Keep an open mind about plus-prevention, and second-opinion
doctors. Learn from them.
Your children could avoid ENTRY into myopia -- if you support
them.
Best,
Otis
serebel - 06 Oct 2007 05:01 GMT
A web site. It must be true if there's a website out there.
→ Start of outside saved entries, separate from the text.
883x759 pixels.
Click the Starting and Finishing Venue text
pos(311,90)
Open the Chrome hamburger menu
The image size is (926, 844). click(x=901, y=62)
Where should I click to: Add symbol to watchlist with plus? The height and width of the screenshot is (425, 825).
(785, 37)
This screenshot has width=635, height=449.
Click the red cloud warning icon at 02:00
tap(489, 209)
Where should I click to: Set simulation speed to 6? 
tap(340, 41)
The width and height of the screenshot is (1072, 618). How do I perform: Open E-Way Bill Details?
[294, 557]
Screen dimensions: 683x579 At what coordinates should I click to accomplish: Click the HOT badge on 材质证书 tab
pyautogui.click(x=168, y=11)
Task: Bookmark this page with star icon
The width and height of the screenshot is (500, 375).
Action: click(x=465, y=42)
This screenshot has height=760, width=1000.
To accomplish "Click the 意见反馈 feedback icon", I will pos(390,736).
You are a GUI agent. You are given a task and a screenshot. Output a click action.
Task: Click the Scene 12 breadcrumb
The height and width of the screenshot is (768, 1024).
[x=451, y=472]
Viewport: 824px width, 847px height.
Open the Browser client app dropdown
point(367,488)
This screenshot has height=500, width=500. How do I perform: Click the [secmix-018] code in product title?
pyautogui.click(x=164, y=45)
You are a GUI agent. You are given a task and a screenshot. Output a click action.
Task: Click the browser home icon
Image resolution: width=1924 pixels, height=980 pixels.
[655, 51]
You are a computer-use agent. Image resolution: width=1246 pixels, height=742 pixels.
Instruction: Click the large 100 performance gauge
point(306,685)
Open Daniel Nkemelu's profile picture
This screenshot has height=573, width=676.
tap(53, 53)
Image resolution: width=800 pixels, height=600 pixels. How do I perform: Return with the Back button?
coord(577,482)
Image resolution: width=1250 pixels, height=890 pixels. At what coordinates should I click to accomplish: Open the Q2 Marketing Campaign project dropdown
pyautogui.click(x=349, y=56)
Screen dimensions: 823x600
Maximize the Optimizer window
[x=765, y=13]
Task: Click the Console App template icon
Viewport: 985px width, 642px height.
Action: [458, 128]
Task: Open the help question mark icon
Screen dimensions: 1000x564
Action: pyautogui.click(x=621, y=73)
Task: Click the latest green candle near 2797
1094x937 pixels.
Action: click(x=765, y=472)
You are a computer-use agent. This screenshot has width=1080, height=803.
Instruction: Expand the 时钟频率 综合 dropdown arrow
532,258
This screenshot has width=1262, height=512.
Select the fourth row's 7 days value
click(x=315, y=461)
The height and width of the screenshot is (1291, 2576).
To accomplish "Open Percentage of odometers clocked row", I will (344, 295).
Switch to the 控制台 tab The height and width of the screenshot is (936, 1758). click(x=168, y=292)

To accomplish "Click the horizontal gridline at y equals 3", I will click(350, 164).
Neil Brooks - 06 Oct 2007 06:41 GMT
On Oct 5, 8:45 pm, "otisbr...@pa.net" <otisbr...@pa.net> wrote:
> Your children could avoid ENTRY into myopia -- if you support
> them.
Your niece, Joyce V. Benson, couldn't. She's a -1.00d (or so) myope
now.
Why didn't you support her?
Oh, wait. You did. It simply doesn't seem to have worked, now does
it.
Hmmm...
p.clarkii@gmail.com - 07 Oct 2007 05:58 GMT
> On Oct 5, 8:45 pm, "otisbr...@pa.net" <otisbr...@pa.net> wrote:
>
[quoted text clipped - 10 lines]
>
> Hmmm...
we don't discuss failures! it worked for Keith. perhaps it works 50%
of the time. perhaps random chance would give a 50% success rate
too! how would Otis know since he never did any studies-- he just
flaps his mouth over and over again.
Oh wait-- I hear another rousing rendition of "The Printer's Son" by
Raphaelson coming on.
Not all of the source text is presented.